Main Symposium Program. The main symposium began with opening remarks from the 2019 ISTS President Ken Lohmann, followed by three keynote speakers. Elena Mustakova-Possardt addressed attendees on the topic of “Meeting the Future with Constructive Resilience”. Elena is an educator, social scientist, and former professor in adult developmental psychology, as well as a counselor and psychotherapist in private practice in the metro DC area. Her talk focused on the need to face political, social, and environmental challenges with constructive resilience that allows us to persevere through upheaval and setbacks. Colin Limpus, who serves as Chief Scientist of the Aquatic Species Program in Queensland, Australia, presented the second keynote address, titled “Fifty Years of Walking with Turtles: Looking Forward from Down Under”. This talk highlighted important events in the history of sea turtle biology and conservation, as well as lessons for the future. Sally Murphy, former head of the South Carolina sea turtle program, concluded the opening session by providing a brief reading from her newly published memoir Turning the Tide. She also shared amusing anecdotes from the early days of the ISTS.
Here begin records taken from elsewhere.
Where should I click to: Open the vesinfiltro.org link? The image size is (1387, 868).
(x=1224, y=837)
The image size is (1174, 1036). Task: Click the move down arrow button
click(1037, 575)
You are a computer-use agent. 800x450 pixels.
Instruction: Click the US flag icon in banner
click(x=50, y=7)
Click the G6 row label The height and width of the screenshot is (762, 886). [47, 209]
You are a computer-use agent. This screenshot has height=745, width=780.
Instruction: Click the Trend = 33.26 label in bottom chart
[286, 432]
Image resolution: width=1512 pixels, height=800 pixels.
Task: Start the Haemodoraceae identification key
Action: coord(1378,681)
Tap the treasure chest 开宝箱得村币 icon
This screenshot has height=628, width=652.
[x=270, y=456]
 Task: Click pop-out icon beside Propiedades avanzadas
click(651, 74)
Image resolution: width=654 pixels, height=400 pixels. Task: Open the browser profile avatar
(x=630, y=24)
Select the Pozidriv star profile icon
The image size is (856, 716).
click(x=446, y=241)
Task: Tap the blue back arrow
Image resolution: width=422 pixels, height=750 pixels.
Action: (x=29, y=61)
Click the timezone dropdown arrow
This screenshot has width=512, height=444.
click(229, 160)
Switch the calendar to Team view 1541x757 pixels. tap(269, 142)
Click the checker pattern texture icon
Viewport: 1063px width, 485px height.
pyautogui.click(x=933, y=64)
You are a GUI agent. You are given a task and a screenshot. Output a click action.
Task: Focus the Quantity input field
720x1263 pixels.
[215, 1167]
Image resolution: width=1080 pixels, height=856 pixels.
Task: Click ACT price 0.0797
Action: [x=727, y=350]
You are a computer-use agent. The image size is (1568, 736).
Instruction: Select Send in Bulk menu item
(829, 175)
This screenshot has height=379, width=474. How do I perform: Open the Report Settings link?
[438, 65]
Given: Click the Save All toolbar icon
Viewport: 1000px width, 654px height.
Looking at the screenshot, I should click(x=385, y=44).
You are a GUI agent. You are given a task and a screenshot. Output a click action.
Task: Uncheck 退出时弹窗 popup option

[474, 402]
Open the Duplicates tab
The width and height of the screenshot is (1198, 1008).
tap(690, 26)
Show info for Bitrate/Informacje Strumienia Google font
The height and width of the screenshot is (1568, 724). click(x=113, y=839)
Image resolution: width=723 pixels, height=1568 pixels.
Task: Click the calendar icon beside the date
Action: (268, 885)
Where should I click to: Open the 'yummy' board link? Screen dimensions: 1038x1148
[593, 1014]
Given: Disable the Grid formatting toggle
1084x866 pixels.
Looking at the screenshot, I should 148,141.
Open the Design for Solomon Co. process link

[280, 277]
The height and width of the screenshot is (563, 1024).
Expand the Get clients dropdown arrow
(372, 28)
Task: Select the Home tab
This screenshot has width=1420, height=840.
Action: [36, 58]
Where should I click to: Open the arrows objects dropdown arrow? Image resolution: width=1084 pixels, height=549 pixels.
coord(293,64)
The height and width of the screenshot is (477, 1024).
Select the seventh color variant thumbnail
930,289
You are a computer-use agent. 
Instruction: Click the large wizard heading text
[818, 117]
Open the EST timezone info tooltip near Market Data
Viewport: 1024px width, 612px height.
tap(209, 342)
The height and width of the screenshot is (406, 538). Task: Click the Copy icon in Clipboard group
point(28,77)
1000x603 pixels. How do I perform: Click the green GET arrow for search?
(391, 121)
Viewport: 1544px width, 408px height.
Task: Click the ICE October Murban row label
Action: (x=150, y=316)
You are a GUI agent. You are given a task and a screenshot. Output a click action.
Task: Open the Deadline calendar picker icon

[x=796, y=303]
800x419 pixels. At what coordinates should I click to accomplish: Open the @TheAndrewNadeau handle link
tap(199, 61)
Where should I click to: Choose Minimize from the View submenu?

The Symposium program of oral and poster presentations ran from Tuesday, February 5th through Friday, February 8th. Program Chairs John Wang, Kate Mansfield, and Nathan Putman, along with Poster Chair Larisa Avens and 38 Session Chairs, developed an amazing symposium program consisting of 172 oral papers and 232 posters. Many of the presentations were within the traditional eight session categories: (1) Anatomy, Physiology and Health; (2) In-Water Biology; (3) Nesting Biology; (4) Population Biology and Monitoring; (5) Fisheries and Threats; (6) Conservation, Management and Policy; (7) Education, Outreach and Advocacy; and (8) Social, Economic and Cultural Studies. In addition to the traditional regular sessions, four special sessions were also held: “Genetics and Genomics of Sea Turtles, from Research to Conservation”; “Using Science to Inform Conservation Policy: Past, Present and Future”; “Navigation, Migration, and Natal Homing”; and “The Future of Sea Turtle Conservation”.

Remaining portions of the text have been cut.